__BRIEF 1__: Duplicate the passage of the forum thread on planing thin boards that opens with the words containing "My wife needs" and closes with "Have a bandsaw?".
───── TEXT TO READ ─────
# how to plane thin boards



## elginrunner (May 13, 2011)

My wife needs some 1/8' thick boards for a project. We've bought some 1/2" aspen at lowes. Can I safely plane down to 1/8" with my Delta 12" planer? (Delta TP305)


----------



## WayneC (Mar 8, 2007)

Have a bandsaw?


----------



## WayneC (Mar 8, 2007)

Not to mention the waste from planing a 1/2" board to 1/8". I would use a bandsaw to resaw the boards to a little over 1/8th, (if you have a bandsaw). Also, I would prefer to use a handplane for a board that thin. How much stock do you need?


----------



## Loren (May 30, 2008)

It's pretty tricky to plane that thin on a lunchbox planer. A William
and Hussey will do it though; slower feed and the rollers are closer
to the cutterhead.

You can try the tape method, or glue the wood to construction paper
and glue in on the other side to a carrier board. What a hassle.

Aspen is pretty easy to work. With limited tools I would plane it 
down to 1/4" with the electric machine (or better, resaw the boards - 
at 1/8" she can't be working on too large a scale, can she?) and
then hand plane to thickness. It goes pretty quick on softwoods.

Another slightly bizarre approach is to cut kerfs in the board with
a table saw and split out the waste pieces with a chisel, then 
hand plane to smooth.


----------



## WayneC (Mar 8, 2007)

If you just need a little bit, you could get some from woodcraft.
─────
__BRIEF 2__: Report how many lines of the records contain the string "Expand", counting case, and give only the number.
───── DATA SHOWN ─────
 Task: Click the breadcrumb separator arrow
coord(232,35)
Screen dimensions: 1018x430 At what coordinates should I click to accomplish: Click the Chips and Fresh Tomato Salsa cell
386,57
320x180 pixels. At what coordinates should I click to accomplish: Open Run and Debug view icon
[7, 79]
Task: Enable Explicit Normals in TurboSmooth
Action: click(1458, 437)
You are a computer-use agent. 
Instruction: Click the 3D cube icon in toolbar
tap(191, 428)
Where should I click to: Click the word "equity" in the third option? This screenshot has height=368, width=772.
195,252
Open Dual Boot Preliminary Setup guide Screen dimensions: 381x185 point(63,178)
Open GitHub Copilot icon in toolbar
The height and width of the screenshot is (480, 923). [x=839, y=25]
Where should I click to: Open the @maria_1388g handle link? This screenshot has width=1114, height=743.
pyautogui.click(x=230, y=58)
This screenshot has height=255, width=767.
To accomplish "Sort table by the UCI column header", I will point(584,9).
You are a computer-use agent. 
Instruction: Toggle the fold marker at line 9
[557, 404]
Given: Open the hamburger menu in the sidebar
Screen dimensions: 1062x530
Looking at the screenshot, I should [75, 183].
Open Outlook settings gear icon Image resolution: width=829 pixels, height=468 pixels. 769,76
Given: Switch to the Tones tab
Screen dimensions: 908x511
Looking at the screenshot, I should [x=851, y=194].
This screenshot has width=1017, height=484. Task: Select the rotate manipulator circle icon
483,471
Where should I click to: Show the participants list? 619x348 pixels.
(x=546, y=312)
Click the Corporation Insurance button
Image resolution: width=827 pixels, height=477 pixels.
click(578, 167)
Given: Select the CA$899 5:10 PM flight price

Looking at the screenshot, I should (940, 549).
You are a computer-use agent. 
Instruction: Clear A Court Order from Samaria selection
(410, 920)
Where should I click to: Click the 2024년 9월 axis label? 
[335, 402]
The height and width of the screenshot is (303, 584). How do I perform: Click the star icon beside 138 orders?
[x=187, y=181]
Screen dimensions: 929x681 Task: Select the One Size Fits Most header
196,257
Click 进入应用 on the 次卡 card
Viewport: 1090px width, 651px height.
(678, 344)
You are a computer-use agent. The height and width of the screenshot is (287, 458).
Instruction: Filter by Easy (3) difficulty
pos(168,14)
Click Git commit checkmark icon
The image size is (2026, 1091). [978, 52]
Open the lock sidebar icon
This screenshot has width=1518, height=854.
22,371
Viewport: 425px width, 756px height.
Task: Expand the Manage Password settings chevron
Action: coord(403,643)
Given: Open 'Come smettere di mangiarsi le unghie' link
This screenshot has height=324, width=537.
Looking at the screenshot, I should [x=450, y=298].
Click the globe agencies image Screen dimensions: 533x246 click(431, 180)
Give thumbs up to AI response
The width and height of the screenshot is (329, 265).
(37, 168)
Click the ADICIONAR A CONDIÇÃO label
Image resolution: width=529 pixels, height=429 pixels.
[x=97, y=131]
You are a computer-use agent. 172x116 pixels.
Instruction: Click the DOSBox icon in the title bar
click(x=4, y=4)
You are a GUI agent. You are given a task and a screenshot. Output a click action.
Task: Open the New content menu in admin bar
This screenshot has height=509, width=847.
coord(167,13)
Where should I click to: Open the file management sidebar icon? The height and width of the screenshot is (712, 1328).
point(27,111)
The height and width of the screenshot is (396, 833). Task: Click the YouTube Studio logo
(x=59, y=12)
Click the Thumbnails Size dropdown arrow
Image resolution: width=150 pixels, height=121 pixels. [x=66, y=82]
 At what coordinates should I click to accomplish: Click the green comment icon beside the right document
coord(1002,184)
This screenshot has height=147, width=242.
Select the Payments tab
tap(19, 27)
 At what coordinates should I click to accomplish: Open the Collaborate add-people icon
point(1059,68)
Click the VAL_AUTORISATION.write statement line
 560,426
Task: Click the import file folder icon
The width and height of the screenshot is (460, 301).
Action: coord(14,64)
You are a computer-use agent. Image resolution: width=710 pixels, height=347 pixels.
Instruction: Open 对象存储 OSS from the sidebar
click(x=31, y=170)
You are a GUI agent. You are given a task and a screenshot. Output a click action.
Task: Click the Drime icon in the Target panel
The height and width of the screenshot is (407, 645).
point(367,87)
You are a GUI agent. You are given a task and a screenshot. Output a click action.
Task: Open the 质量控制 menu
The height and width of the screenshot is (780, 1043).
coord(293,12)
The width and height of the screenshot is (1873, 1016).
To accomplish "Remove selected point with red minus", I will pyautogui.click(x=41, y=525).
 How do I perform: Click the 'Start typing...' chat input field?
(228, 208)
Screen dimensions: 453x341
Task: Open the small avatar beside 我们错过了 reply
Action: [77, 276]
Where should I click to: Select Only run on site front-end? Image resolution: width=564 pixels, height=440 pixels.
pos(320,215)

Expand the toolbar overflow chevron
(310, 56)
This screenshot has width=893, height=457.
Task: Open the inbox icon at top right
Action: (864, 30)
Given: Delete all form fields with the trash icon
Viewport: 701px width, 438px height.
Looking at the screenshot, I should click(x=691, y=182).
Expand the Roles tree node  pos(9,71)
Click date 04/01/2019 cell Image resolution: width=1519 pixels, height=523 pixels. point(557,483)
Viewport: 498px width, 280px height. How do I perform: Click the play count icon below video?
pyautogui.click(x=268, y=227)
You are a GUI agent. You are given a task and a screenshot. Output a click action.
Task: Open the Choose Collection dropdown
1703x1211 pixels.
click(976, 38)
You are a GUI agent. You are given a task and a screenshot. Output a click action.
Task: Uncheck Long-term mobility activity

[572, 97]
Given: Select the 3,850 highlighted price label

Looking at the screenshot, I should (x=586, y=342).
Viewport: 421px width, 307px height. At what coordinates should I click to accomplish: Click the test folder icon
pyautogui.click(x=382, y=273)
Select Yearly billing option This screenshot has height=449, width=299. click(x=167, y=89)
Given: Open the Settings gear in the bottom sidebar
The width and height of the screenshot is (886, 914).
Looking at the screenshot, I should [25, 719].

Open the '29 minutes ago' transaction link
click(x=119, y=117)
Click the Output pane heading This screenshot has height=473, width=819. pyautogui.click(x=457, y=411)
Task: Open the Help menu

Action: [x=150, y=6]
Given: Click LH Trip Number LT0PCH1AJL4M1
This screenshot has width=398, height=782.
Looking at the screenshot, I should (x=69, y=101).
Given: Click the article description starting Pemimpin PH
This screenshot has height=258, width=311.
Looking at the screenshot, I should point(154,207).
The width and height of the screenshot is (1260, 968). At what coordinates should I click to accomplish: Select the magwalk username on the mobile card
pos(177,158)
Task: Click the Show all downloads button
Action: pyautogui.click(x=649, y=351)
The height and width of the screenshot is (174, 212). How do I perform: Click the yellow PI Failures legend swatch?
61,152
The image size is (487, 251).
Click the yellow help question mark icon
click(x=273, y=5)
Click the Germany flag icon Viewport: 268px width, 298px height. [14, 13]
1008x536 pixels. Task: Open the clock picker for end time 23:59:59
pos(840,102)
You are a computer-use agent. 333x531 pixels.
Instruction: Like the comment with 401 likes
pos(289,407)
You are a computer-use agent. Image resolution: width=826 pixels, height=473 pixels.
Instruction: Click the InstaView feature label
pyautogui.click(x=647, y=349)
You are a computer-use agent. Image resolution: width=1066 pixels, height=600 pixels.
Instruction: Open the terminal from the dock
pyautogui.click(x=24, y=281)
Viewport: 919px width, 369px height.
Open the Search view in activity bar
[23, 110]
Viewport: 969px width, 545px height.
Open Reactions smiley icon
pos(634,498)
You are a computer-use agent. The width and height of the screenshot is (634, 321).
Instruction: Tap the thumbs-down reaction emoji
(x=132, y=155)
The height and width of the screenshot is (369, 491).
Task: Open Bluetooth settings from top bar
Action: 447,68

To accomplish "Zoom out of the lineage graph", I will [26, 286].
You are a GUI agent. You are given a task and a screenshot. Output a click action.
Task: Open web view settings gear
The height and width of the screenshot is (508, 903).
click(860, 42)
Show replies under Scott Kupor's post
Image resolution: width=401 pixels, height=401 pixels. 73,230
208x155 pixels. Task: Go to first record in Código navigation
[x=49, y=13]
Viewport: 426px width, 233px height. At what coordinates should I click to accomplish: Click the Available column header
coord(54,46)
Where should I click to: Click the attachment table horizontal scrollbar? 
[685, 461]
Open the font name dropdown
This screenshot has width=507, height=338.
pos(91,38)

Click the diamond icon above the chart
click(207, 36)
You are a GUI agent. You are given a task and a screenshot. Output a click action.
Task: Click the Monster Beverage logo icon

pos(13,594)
─────
__OUTPUT 1__:
My wife needs some 1/8' thick boards for a project. We've bought some 1/2" aspen at lowes. Can I safely plane down to 1/8" with my Delta 12" planer? (Delta TP305)


----------



## WayneC (Mar 8, 2007)

Have a bandsaw?

__OUTPUT 2__: 3